Well, like I said, the ATU Index is a lot like Wikipedia, and like Wikipedia it’s a good starting off point. You’re not going to use Wikipedia to write your entire dissertation, but you may use it to help direct your research in the beginning.

Let’s go back to “Cinderella.” If you’re doing comparative research on “Cinderella” with other folktales, you may consult with the ATU Index to look for variants and determine what the base of the tale is so you can compare other stories to this frame. Or, if you’re looking up stories similar to “Snow White,” you can make sure you’re getting variants close to the Snow White story you’re actually looking for, be it “Snow White and the Seven Dwarves” (ATU 709), or “Snow-white and Rose-red” (ATU 426).

But it’s only helpful if you’re looking at Eurasian stories. I know of one folklorist that works with both the Sámi (a nomadic indigenous in Scandinavia) and Indigenous groups in the American midwest, and when he’s trying to publish his research, the editors often ask for him to include the tale types in his research. Which he can’t do because those stories are not in the Index nor fit nicely into the framework the Index has. But editors ask for those tale types all the same.

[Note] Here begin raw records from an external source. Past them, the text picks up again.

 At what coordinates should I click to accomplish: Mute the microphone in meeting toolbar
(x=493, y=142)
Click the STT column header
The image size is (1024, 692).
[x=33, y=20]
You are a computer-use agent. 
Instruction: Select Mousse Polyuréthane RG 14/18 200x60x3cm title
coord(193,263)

So either someone needs to add another name onto the ATU Index and revise it again to include the cultures that were previously excluded, or we need to acknowledge that there’s issues with the Index now, set it aside, and start anew with the new tale types that will inevitably be discovered. As it is now, it really only helps a singular group of folklorists with basic, macro-level comparative methods. Need to compare a story to “Beauty and the Beast” or “The Black Bull of Norroway”? The Index may be helpful. Comparing to Crane Wife stories or maybe “The Girl Who Almost Died”? Not so much.

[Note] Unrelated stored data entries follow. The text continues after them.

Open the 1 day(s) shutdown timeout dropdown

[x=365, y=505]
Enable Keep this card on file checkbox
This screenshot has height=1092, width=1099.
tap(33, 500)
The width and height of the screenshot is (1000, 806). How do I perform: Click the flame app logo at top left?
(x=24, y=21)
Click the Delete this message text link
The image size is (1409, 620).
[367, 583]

I’m on the side of getting something better, any way that works best. If we were to do this, and managed to trace some common trends through stories to the original monomyth (no, not like Campbell’s monomyth) the same way we started to do with the Pleiades stories? That would be amazing. Groundbreaking. A glimpse into what early us may have told each other around the campfire at night to pass the time. To have something like that just within our grasp and have another way to connect with early hominids the way we do with their art is difficult to put into words, but as an anthropologist and folklorist: let me tell you it would be something incredibly special. A similar feeling to what you get looking at Neolithic negative handprints.

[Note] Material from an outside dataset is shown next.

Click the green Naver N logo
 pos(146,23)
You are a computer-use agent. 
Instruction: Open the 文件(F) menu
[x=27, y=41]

But if you’re still looking for folklore, or maybe have pulled up Project Gutenberg’s minimized Index (the entire Index is several massive volumes long; you would have to have an entire server just to host it online) and want to test your skills at classifying or even just navigating the ATU Index, you can check out some graphic novel folklore retellings, some queer mythology retellings, or, if you’re looking to help out a budding young folklorist, some folklore from around the world aimed at younger readers.

Although if you do want to read an urban fantasy set around the ATU Index and fairy tales coming to life I highly recommend picking up Seanan McGuire’s Indexing series.